Self v. State
TEXAS COURT OF APPEALS, THIRD DISTRICT, AT AUSTIN
NO. 03-94-00456-CR
William Lee Self, Appellant
v.
The State of Texas, Appellee
FROM THE DISTRICT COURT OF TRAVIS COUNTY, 167TH JUDICIAL DISTRICT
NO. 0943511, HONORABLE MIKE LYNCH, JUDGE PRESIDING
A jury convicted appellant of murder and assessed punishment at fifty-years'
imprisonment. Tex. Penal Code Ann. § 19.02 (West 1994). (1) In two points of error, appellant
complains that the court erred in denying his motion for mistrial when a police officer revealed
that a witness had taken a polygraph exam and that there is legally insufficient evidence to
support a conviction for murder. (2) We will affirm the trial court's judgment of conviction.
BACKGROUND
Appellant William Lee Self was convicted of murdering his mother, Pauline Self.

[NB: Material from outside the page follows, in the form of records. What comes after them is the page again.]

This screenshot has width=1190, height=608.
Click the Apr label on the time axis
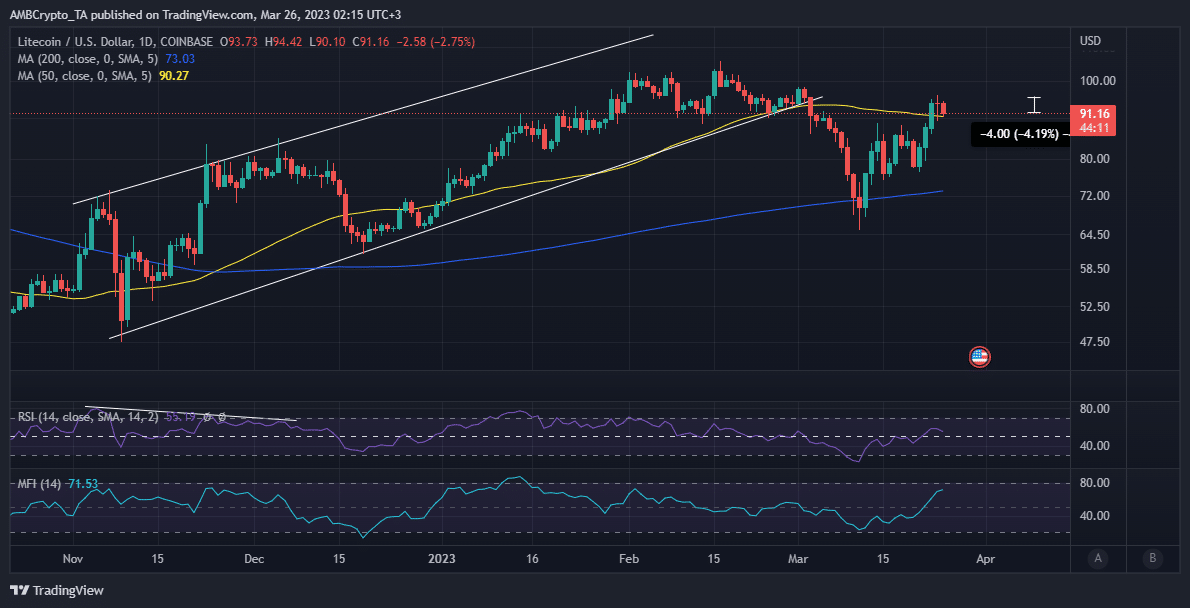[986, 559]
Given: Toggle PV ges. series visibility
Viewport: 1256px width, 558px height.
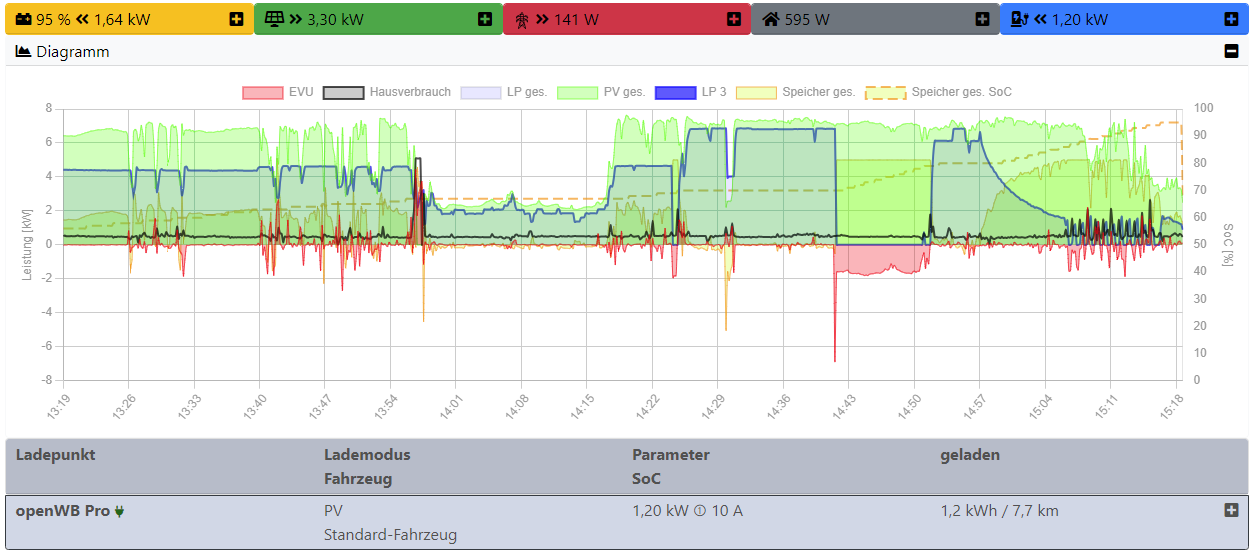Looking at the screenshot, I should click(600, 92).
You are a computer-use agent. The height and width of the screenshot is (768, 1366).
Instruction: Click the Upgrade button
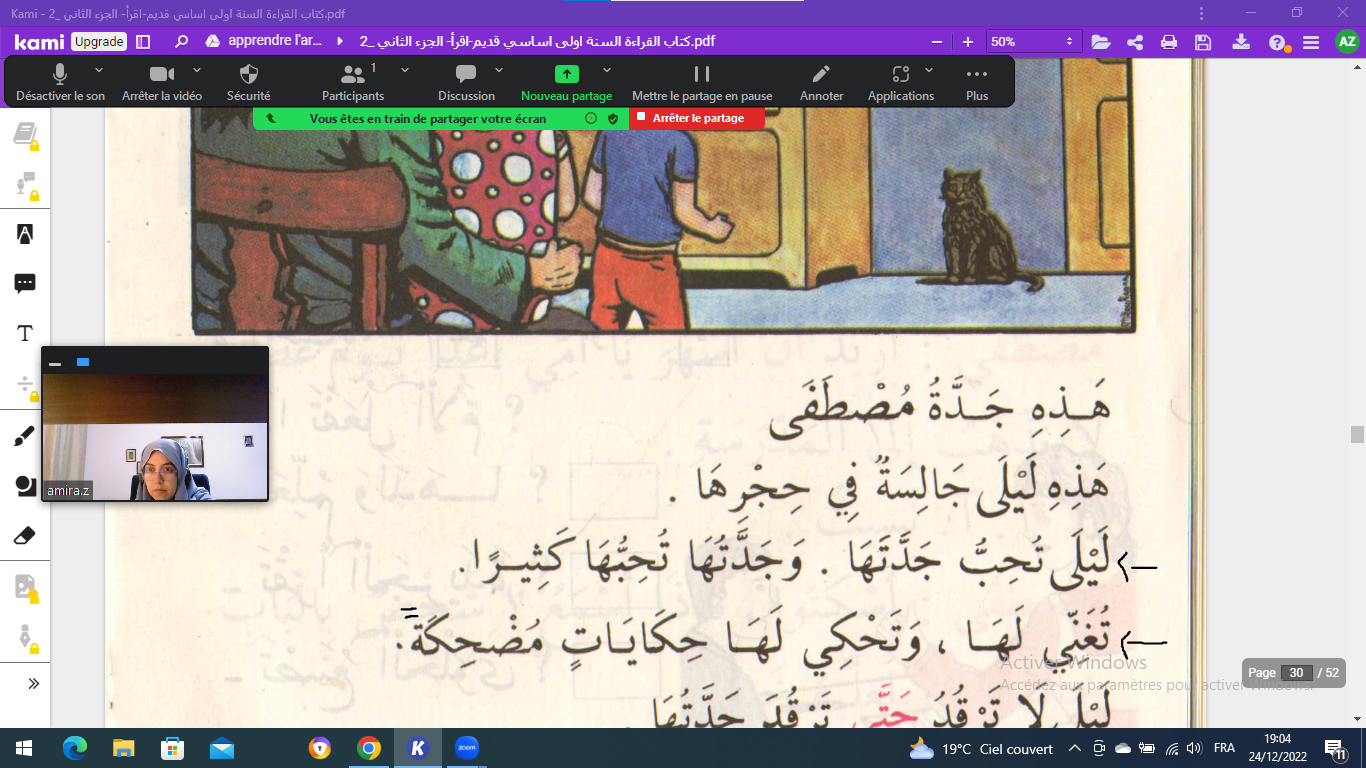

The victim was found dead in her home after having been strangled with an electrical cord. At
the time of the murder, the victim was living with Clark Self ("Clark"), appellant's brother, in
a trailer home. Clark testified at trial for the State. There was no sign of forced entry at the
victim's home on the night of the murder. The evidence showed that the only people with keys
to the victim's home were the victim, appellant, and Clark.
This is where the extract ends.